REBUILD ユーティリティで表示されるすべての情報は、標準的なオペレーティング システムのリダイレクトを使用して、テキスト ファイルにリダイレクトすることができます。

> 新規ファイルを作成します。
>> 既存のファイルを拡張します。

たとえば、次のように記述します。

rebuild oldms001.dat,ms001.dat -k:1+20<N> -i >> rebuild.prt

上記の例では、REBUILD からの出力を既存のファイル rebuild.prt にリダイレクトします。

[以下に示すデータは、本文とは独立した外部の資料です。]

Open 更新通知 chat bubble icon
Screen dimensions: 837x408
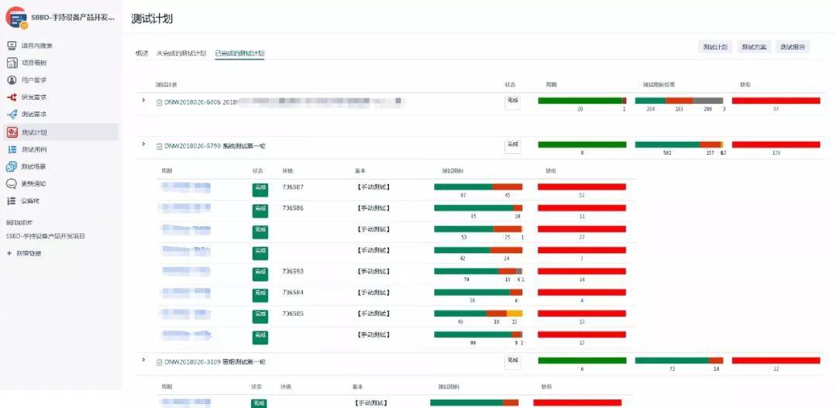[12, 184]
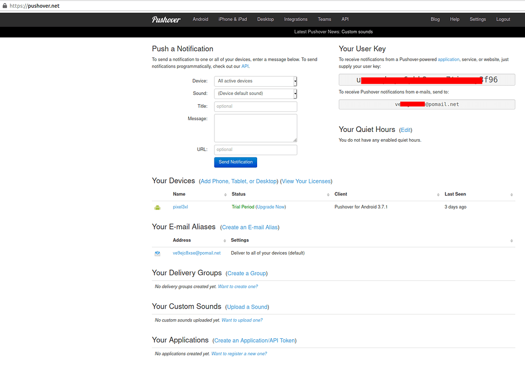The image size is (525, 366).
Task: Open the Integrations menu item
Action: coord(296,20)
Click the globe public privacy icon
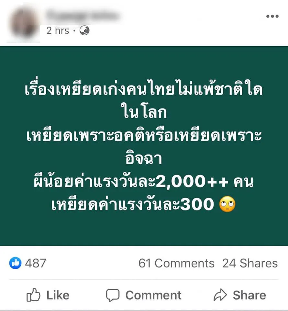This screenshot has height=311, width=288. click(84, 30)
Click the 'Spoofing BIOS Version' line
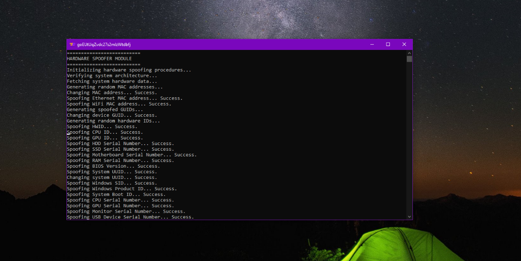The width and height of the screenshot is (521, 261). (x=113, y=166)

警告 : 出力をリダイレクトする場合は、-v オプションを使用しないでください。


REBUILD オプション

REBUILD で実行される処理は、コマンド行で指定したオプションにより定義されます。

次のオプションを使用できます。

/d 破損したデータ レコードをスキップします。
/e 不正な重複キーを報告し、処理を続行します。
/f 索引ファイルを検証します。
/i 処理するファイルの情報を表示します。
/n ファイルに関する情報を表示します (他の処理は実行されません)。
/p IDXFORMAT "8" ファイルを正しい場所にリビルドします。
/q クイック リビルドを指定します。
/t 出力ファイルの形式を指定します。
/u 最後の更新操作が完了していないファイルを回復します。
/v ファイルが処理されると増えるレコード カウントを表示します。
/y REBUILD にファイル サイズの不一致を無視するよう強制します。
/x 索引ファイルを再編成するときにデータを書き込む順番を指定します。
//v REBUILD のバージョン番号を表示します。

/d

索引ファイルのレコードのデータ部分が破壊されていることがわかった場合に、REBUILD がその次のレコードの最初から続行するように指定します。

デフォルト

/d オプションが設定されていない場合、破壊されたレコードが見つかると、REBUILD はファイル ステータス エラー 9/018 を返します。


/e

リビルド中に、破壊されたファイルとレコードに不正な重複キーが発見された場合、REBUILD がその重複キーを報告し、残りのレコード処理を続行するよう指定します (重複キーを持つレコードは書き込まれません)。

デフォルト

/e オプションが指定されていない場合は、不正な重複キーがあると、「出力ファイルのエラー - ステータス 22」のエラーで REBUILD が終了します。


/f

索引ファイルを検証します。ファイルが破壊されている場合は、REBUILD は 0 以外の値を返します。

パラメータ
c 実行する検証を指定します。それぞれの値を足すことで、1、2、および 8 の検査を組み合わせて選択できます。(検査を多く実行するほど、検証時間が長くなります。) デフォルトの設定は 11 です。
1 データ ファイルの構造を確認し、レコード数を数えます。
2 空き領域リスト (FSL) の構造を確認します。
8 索引ファイルの構造を確認します。
256 データ ファイル構造を確認し、別のプロセスで共有できるオープンなファイルを持つレコード数を数えます。このオプションは他の検査と組み合わせて指定することはできません。
d メッセージ レベルを指定します。この値は累積なので、レベル 4 を選択すると、レベル 1、2、および 3 のメッセージも受け取ります。デフォルトの設定は 5 です。
0 何も表示しません。
1 エラー メッセージだけを表示します。
2 選択したオプションを示すメッセージを表示します。
3 キーの定義、レコード長、データの圧縮、およびファイルを作成、更新するファイル ハンドラのバージョンを含むファイル情報を表示します。
4 ファイルに存在する次のようなさまざまなタイプのレコードを表示します。
1 IDXFORMAT"4" 情報レコード
2 削除されたレコード
3 システム レコード
4 データ レコード
5 上書きでサイズを縮小したデータ レコード
6 上書きでサイズが拡大し、元のレコード領域に適合できなくなったデータ レコード。その代わり、このレコードは、レコードを含む別のレコード領域をポイントします。
7 タイプ 6 のレコードでポイントされたレコード
8 タイプ 6 レコードでポイントされたサイズが縮小したレコード
5 キーの圧縮で節約された領域の大きさに関する情報を含め、各キー構造についての統計を表示します。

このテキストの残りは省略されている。